* [INPUT RECORDS]
···

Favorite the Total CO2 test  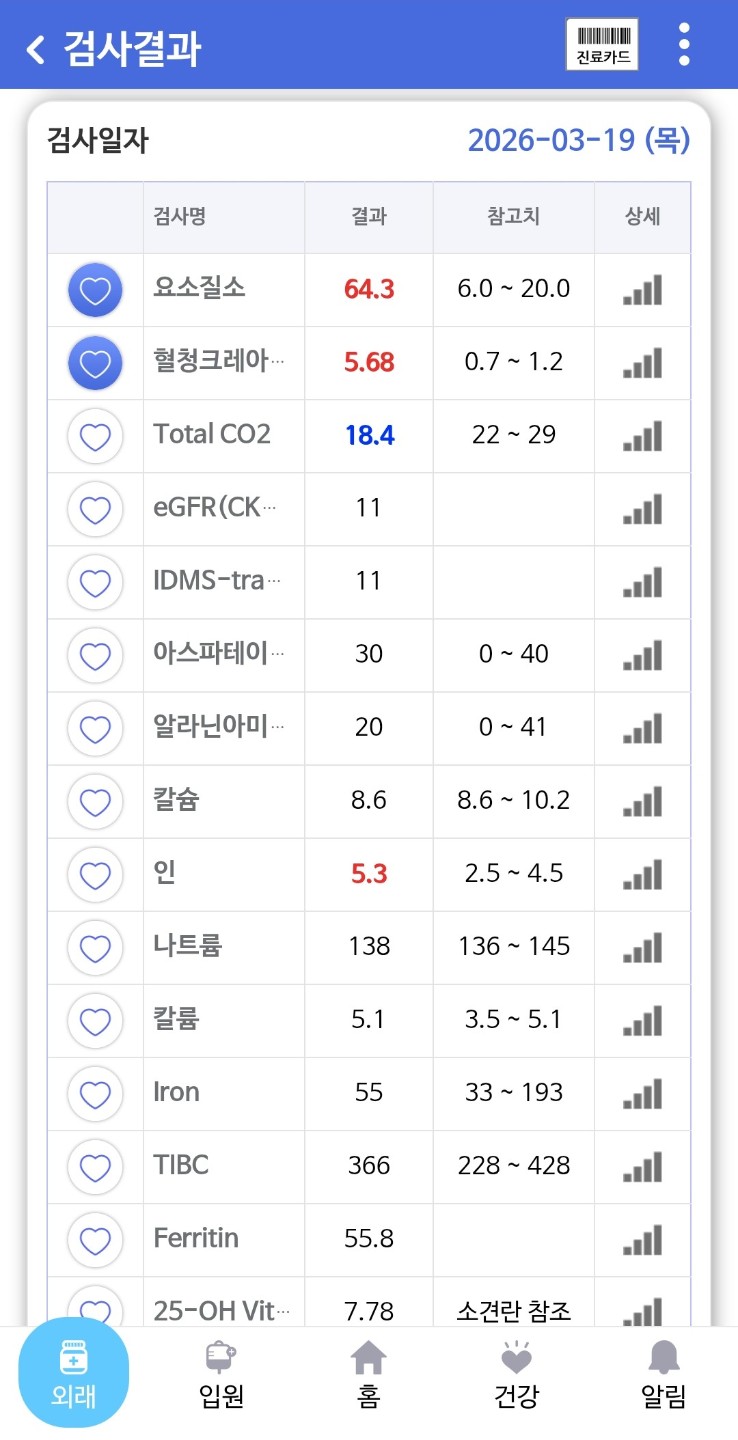95,436

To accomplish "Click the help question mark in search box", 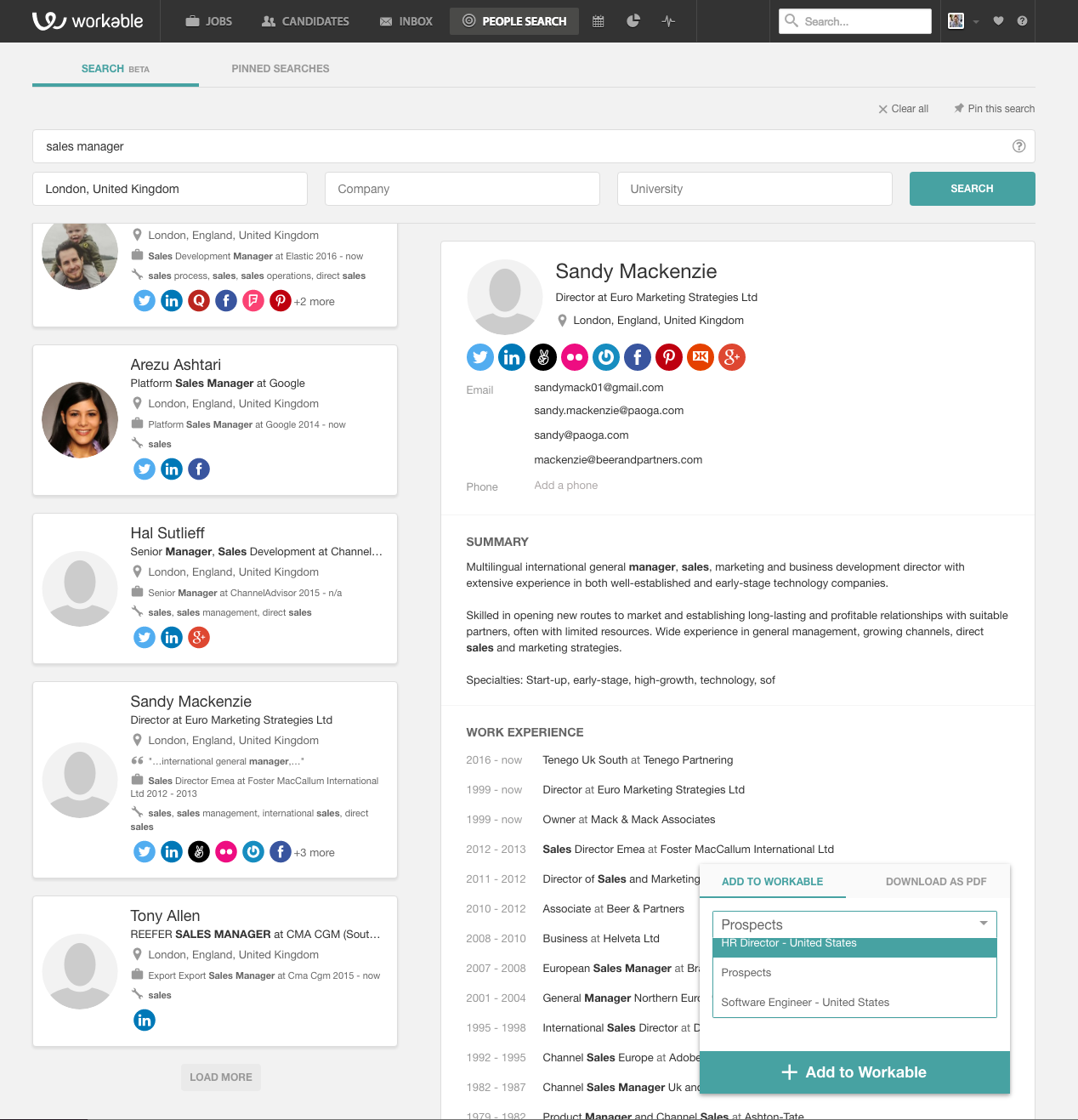I will click(1018, 146).
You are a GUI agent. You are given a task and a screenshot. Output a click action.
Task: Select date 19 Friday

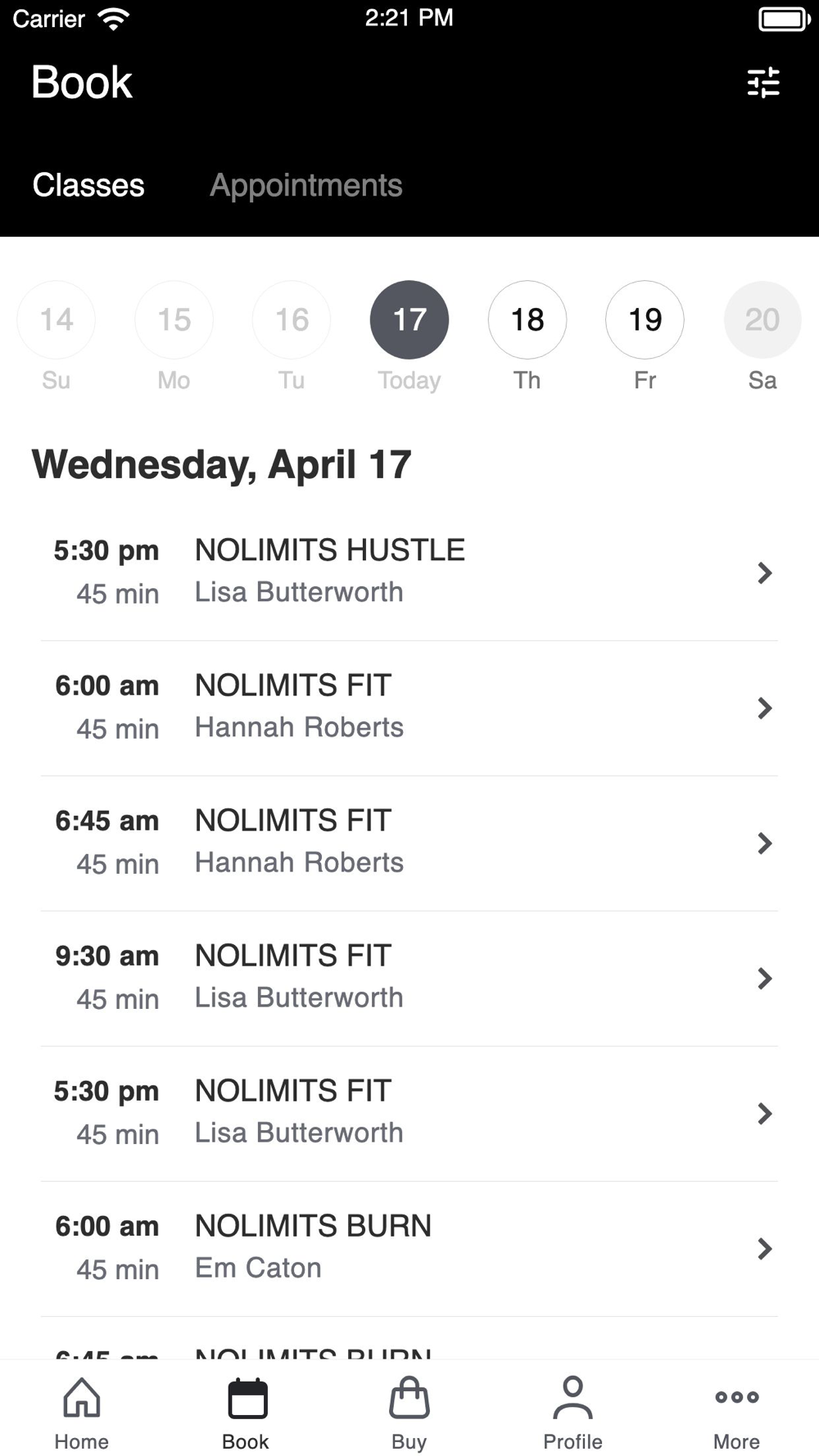tap(645, 319)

···

* [ACTIVITY] Now repeat exactly the lines from the one with "You are a GUI" through the end of the listing above, both included, omitting all pictures.

* [RESPONSE]
You are a GUI agent. You are given a task and a screenshot. Output a click action.
Task: Select date 19 Friday

tap(645, 319)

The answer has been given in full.